Quanto mais aquelas paredes profanas e blasfemas eu pintava de vermelho mais forte aquele cheiro incômodo ficava. Minha capacidade de raciocínio era danificada não havia nada que eu conseguisse pensar a não ser encontrar a origem dessa sensação desagradável. Mais parece que minha procura desagradável encontra seu fim, com cinco espadas atravessadas em mim e outros cinco inóspitos e frescos cadáveres no chão, parece que essas bolas de carne subestimarão minha força de vontade. Tanto derramamento de sangue e pedaços de lixo retalhados, que sensação "estranha" é familiar a mim e de certo modo desagradável... Más algo se aproximava e era rápido, um cavaleiro com uma armadura azulada e uma capa vermelha realmente algo esplendidamente dotado de um vislumbre típico da realeza, me apontava o dedo dizendo:

Como se atreve, cão raivoso, manchar todo este belo jardim desta magnífica mansão! Manchar estas lindas paredes pintadas a mão por mim! Seu lixo!

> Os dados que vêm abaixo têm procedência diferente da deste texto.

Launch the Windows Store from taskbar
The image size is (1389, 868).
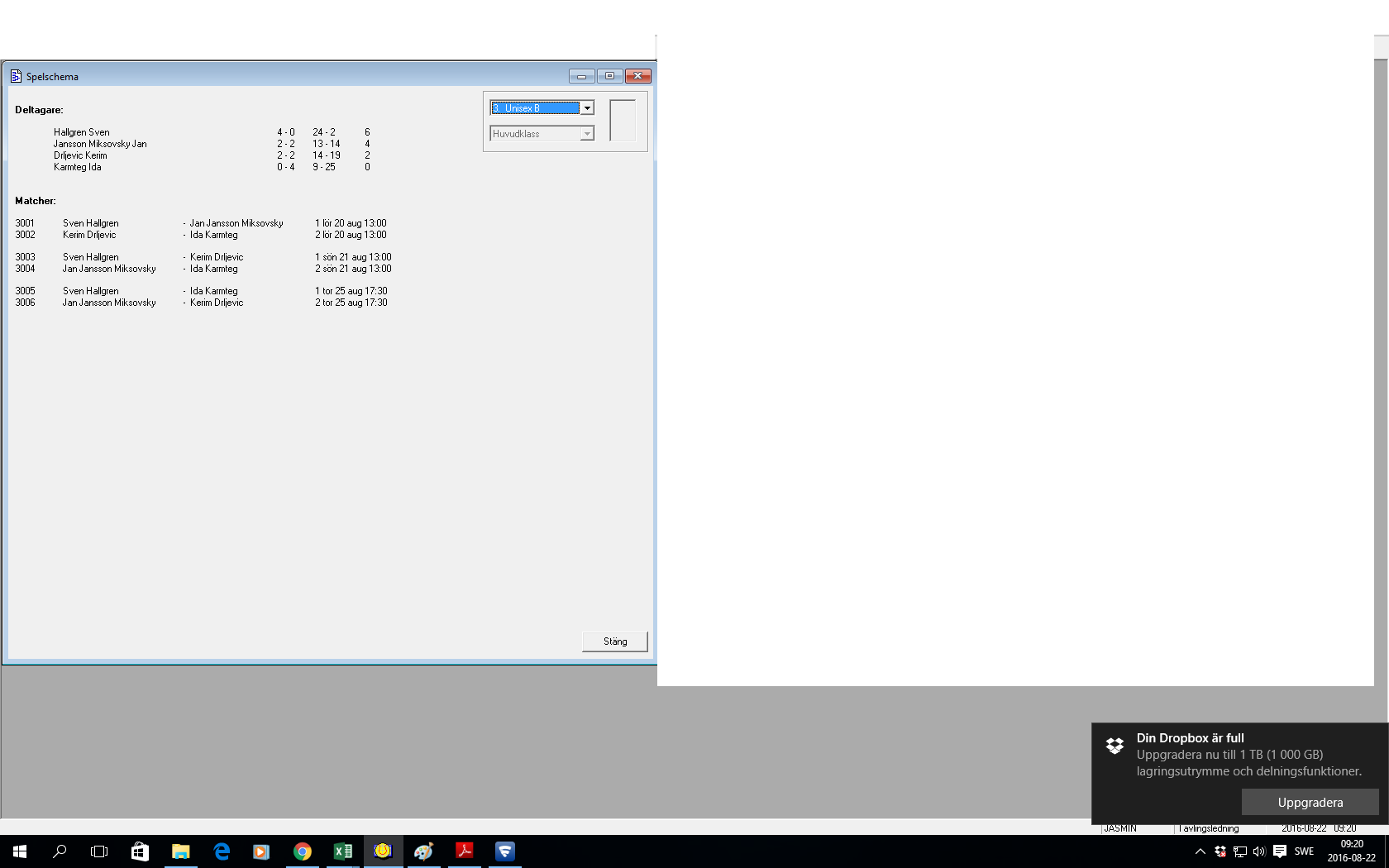(x=140, y=851)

Aquelas palavras não me incomodavam em nada, mas algo me irritava, era aquele cavaleiro reluzente com esse cheiro incomodo que me parecia uma fumaça que saia de sua armadura.

-Seu pedaço de lixo, o que você esconde ai ? Eu sinto algo, toda essa glória falsa, você se aproveita destes dementes, eu sinto, você faz parte da escória más é diferente, tu és são.

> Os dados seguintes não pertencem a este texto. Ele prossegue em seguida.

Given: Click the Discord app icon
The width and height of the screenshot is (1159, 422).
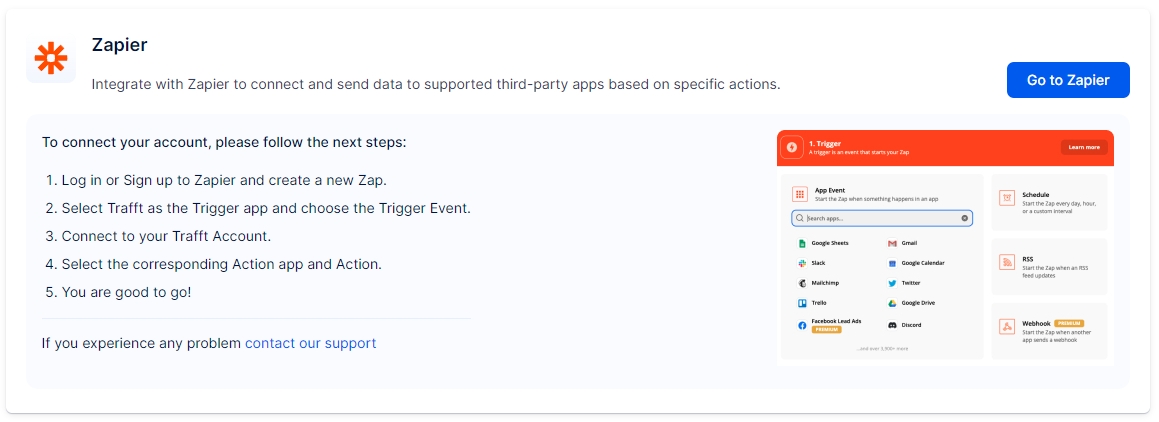Looking at the screenshot, I should (x=892, y=325).
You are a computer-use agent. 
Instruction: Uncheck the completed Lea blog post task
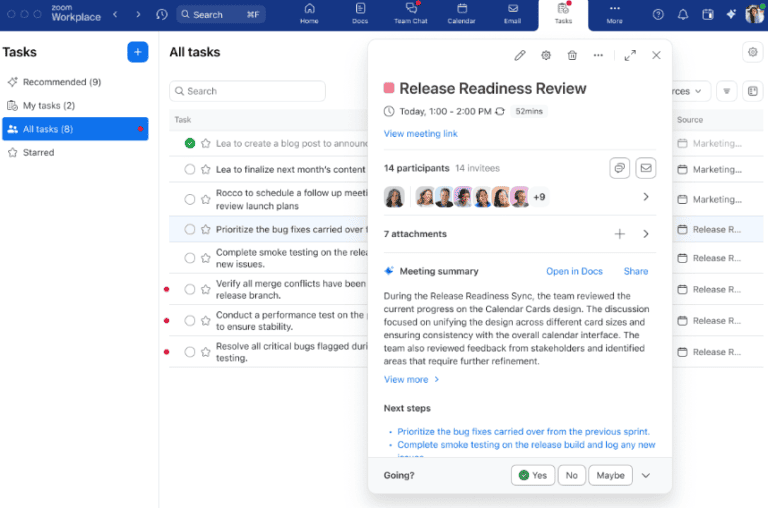pyautogui.click(x=190, y=144)
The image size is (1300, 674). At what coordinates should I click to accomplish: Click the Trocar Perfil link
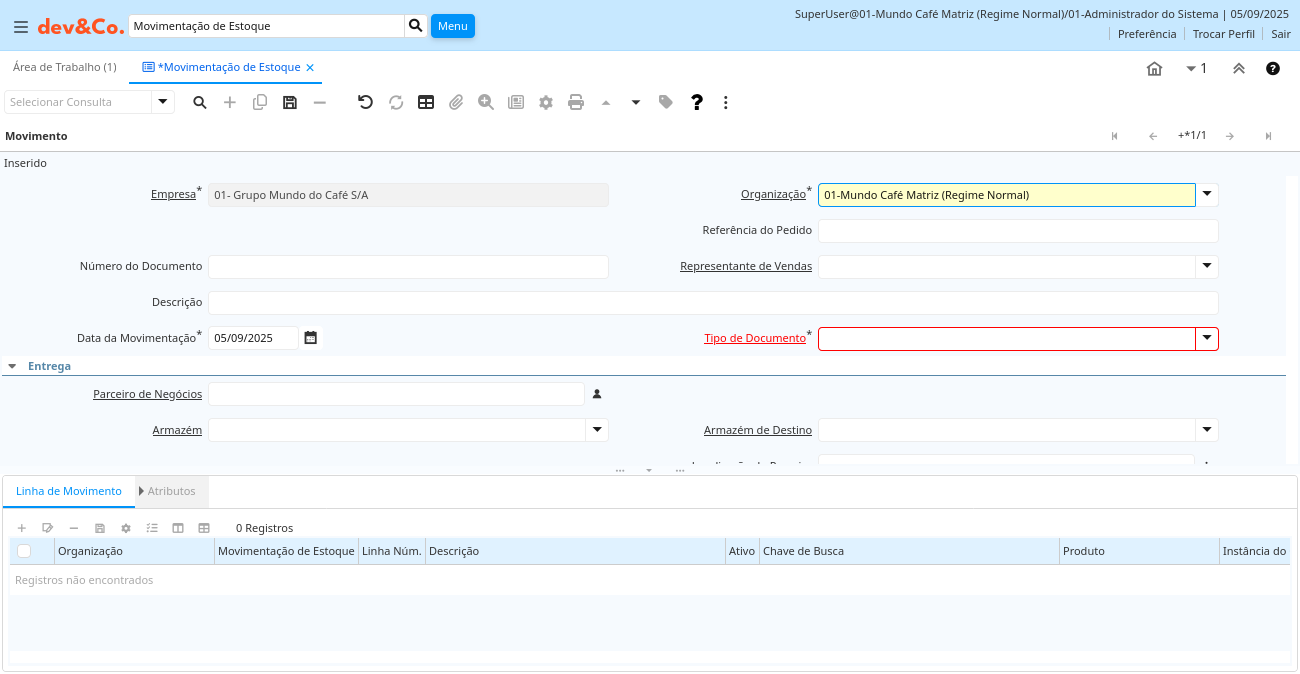coord(1223,34)

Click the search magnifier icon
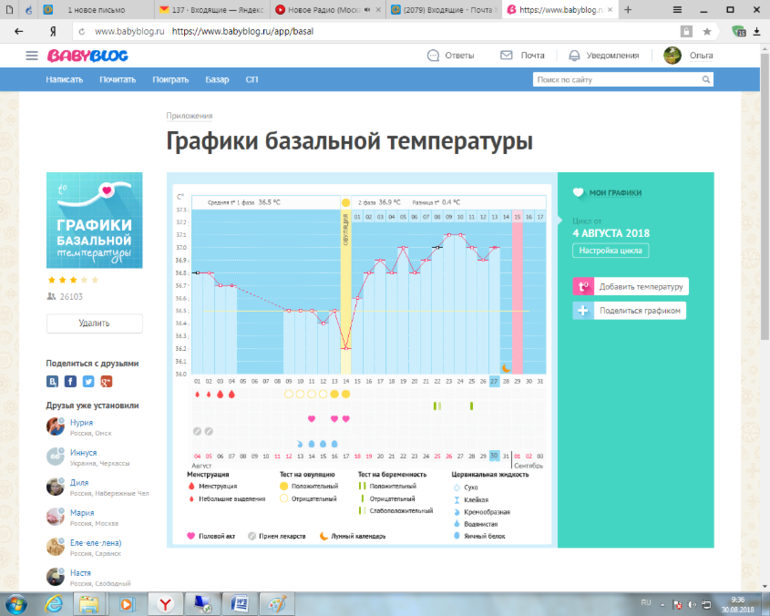(x=706, y=79)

-Mas que ratazana espertinha entrou em meus domínios, você é mesmo tão bom observador quanto é assassino, jamais esperei que fosse matar tanto dos meus lacaios  com essa facilidade, tenho que admitir que eles são nada mais que utensílios, mas esperava mais desses instrumentos. Em guarda seu pedaço de lixo meio morto !

Não acreditava que aquela escória se movia tão rápido com uma lança e toda aquela armadura chamativa, mas seus movimentos não me eram estranhos, isso me era demasiadamente peculiar. Parecia que eu tinha visto aquilo em algum lugar, eu o conhecia... Mas como? Eu não consigo lembrar de nada e não tenho tempo, ele esta começando a me pressionar com suas estocadas, fúnebre sorte a minha que mero retalhos não me farão desistir, nada vai me perdoar da minha lâmina negra, quando o fim de tudo chegar.